If there was evidence of negligence and wantonness on the part of the Earagher Company, the conversation of the plaintiff with the defendant in 1904, as to -the operation of a quarry near him, the letter of 16 February, 1906, and the rock which fell on the house of the plaintiff in 1904, were competent as tending to fix the defendant with notice of the danger to the plaintiff’s property at the time of the lease to the Earagher Company, and whenever punitive damages may be awarded, evidence of the *405 financial condition of tbe defendant is admissible in behalf of the plaintiff (Tucker v. Winders, 130 N. C., 147), and his Honor carefully restricted the evidence to these purposes.

This brings us to the consideration of the evidence tending to show consent on the part of the plaintiff, and it must be remembered that the defendant has at all times denied that there was negligence in the operation of the quarry, and that his contention is that the plaintiff consented for him to work the quarry, and not for him to work, it negligently.

There is evidence of such consent, but it, is coupled with the condition that the quarry must not threaten injury to life or property, and the question was properly submitted to the jury, as follows: “If the jury shall find from the evidence in the case that the plaintiff, from time to time in the progress of the quarrying operations of defendant alleged in the complaint, requested defendant to continue his work and not to stop on his (plaintiff’s) account, and defendant did continue Until notified by the plaintiff to desist and cease to carry on said operations, and the defendant, upon the receipt of such notice, did desist and cease, the plaintiff cannot recover damages on account of injuries to his property resulting from said operations, provided due care was exercised in the conduct of such operations; but a request of the plaintiff to the defendant not to cease and discontinue his work on those premises will not be construed by the law to authorize the defendant to conduct these operations in a negligent or in an obviously dangerous manner; and if you find from the evidence that the operations of the defendant in this quarry, and this stone crusher, during the period covered by your inquiry, were at the instance and express suggestion of the plaintiff, and you further find that these operations were conducted with due care, and that there was no other or further injury to the property of the plaintiff than was necessarily involved in the operation of the quarry, then the plaintiff would not be entitled to recover. But if you find that the operations were negligently carried on, and that unnecessary injury was done to the property of the plaintiff, the fact of the plaintiff’s request or suggestion would not deprive him of the right to recover here.”

*406 Nor did the statement of the plaintiff on the witness stand, that be claimed no damages prior to 4 August, 1906, prevent an inquiry as to all damages not barred by the statute of limitations.
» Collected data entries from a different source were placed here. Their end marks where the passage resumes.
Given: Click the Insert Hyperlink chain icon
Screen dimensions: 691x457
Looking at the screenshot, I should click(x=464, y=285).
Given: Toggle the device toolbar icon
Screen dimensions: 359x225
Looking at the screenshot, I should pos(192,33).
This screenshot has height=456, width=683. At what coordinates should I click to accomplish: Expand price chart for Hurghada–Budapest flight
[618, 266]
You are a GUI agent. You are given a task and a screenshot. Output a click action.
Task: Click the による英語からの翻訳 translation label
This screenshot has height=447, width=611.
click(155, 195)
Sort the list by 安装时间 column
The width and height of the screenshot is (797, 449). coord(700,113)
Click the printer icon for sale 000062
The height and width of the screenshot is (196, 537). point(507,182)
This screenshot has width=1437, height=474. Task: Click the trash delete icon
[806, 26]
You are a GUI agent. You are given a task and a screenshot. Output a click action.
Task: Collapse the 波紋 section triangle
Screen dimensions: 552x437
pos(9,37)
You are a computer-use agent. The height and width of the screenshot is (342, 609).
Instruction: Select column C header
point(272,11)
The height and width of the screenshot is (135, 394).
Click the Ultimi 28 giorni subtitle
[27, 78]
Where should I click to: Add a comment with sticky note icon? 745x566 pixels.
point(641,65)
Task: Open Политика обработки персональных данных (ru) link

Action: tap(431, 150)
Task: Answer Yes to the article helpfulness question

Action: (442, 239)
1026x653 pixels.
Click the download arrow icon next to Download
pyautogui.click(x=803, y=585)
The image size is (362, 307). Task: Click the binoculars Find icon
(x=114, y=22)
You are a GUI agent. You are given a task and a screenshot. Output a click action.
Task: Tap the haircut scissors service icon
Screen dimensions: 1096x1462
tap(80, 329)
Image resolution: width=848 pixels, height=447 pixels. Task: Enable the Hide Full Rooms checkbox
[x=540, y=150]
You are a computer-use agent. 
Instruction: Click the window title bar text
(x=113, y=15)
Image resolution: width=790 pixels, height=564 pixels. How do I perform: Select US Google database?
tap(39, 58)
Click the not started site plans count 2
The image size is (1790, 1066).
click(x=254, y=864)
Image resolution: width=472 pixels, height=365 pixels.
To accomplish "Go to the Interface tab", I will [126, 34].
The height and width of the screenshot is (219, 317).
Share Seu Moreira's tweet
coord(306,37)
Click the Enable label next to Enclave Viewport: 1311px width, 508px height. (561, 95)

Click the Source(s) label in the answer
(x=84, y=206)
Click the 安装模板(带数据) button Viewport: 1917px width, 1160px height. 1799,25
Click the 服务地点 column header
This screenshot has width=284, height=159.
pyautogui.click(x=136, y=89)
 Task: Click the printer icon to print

It is a statement which ought to have had weight with the jury, but it does not amount to a retraxit, and as a contract there is no mutuality and no consideration.

The issues adopted by the court were sufficient to present all the contentions of the parties, and they arose on the pleadings, and when this is true, the refusal to submit other issues is not error.

Nor do we find any error as to the statute of limitations.

The action was commenced on 4 August, 1909, and it was admitted that the defendant was absent from the State continuously for seventeen months, from 22 May, 1906, and his Honor told the jury they could not award damages for acts done prior to three years before the commencement of the action, excluding from the computation the time the defendant was absent from the State, which is in accord with the statute. Revisal, sec. 366.

His Honor might with propriety have given the ninth prayer for instruction as a cautionary measure, but he was not compelled to do so, as there was no evidence of injury to the health or person of the plaintiff, and there is no suggestion in the record that he claimed damages on that account, and the charge permits no recovery except for injury to property.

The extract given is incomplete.